M&D preambulatory profferings
Joseph Tracy
brook7 at sover.net
Sun Jan 11 21:40:11 CST 2015
I guess I am having some of these same questions, and feeling for me the effect was first a hilarious subversion followed by a greater sense of depth and wonder at the complexity of events and minds too easily caricatured by textbook style histories.

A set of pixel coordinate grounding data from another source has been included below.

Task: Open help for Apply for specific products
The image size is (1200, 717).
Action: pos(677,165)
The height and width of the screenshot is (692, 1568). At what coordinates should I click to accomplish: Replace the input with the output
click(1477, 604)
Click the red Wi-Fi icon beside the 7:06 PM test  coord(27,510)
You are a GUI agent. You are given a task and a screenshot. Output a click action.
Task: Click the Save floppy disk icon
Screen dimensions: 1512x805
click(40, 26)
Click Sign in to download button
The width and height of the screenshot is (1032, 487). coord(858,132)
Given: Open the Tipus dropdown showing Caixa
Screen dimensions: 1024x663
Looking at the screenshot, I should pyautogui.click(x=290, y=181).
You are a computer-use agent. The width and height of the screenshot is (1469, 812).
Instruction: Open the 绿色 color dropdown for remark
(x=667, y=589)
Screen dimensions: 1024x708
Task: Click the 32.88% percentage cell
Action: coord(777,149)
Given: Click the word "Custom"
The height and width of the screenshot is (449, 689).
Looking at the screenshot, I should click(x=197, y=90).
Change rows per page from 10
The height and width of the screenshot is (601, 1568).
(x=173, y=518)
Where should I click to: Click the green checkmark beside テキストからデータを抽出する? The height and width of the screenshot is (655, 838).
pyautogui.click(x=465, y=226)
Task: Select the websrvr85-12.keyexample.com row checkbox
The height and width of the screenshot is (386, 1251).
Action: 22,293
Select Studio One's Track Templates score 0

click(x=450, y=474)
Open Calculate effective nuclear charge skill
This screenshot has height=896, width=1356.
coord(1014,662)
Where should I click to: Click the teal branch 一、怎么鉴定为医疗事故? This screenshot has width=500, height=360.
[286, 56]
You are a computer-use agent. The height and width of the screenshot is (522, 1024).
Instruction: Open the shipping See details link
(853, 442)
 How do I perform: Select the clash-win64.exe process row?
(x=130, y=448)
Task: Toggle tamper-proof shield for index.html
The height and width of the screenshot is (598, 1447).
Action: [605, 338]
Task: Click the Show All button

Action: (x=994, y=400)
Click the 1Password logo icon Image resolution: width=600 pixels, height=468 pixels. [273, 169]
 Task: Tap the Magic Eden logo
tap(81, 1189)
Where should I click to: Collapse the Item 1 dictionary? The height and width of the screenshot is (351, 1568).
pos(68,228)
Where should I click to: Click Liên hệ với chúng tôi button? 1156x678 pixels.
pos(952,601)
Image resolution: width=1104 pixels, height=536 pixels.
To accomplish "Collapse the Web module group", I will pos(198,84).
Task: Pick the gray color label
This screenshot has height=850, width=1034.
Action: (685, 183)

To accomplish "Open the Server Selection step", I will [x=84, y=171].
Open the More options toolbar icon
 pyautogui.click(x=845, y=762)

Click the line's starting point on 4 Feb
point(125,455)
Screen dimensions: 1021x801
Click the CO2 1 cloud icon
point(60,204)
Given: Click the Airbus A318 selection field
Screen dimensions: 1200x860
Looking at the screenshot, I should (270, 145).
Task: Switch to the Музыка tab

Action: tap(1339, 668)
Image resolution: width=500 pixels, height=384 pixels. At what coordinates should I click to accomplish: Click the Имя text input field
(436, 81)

On Jan 5, 2015, at 5:10 PM, alice malice wrote:
>>
>> An excellent discussion on this topic all round.
>>
>> A question: if Pynchon is subverting the historical and political
>> notions of belonging, who holds the notions he subverts?
>
> Are these the notions of a reader? One who has notions about history
> and politics that are too simple, not Pynchon's, in need of
> correction? What? Are the notions the reader has created by the
> narrative? In other words, does Pynchon subvert these notions to make
> fun of his readers? To subvert is a tool of the satirists. No? Why
> would he subvert these notions, many of them given to or hinted at by
> the text? Or by history & politics? To make fools of his readers? To
> tickle them out of their foolish notions?
>
> A Jewish Slave in Washington's home is hardly a method of subversion.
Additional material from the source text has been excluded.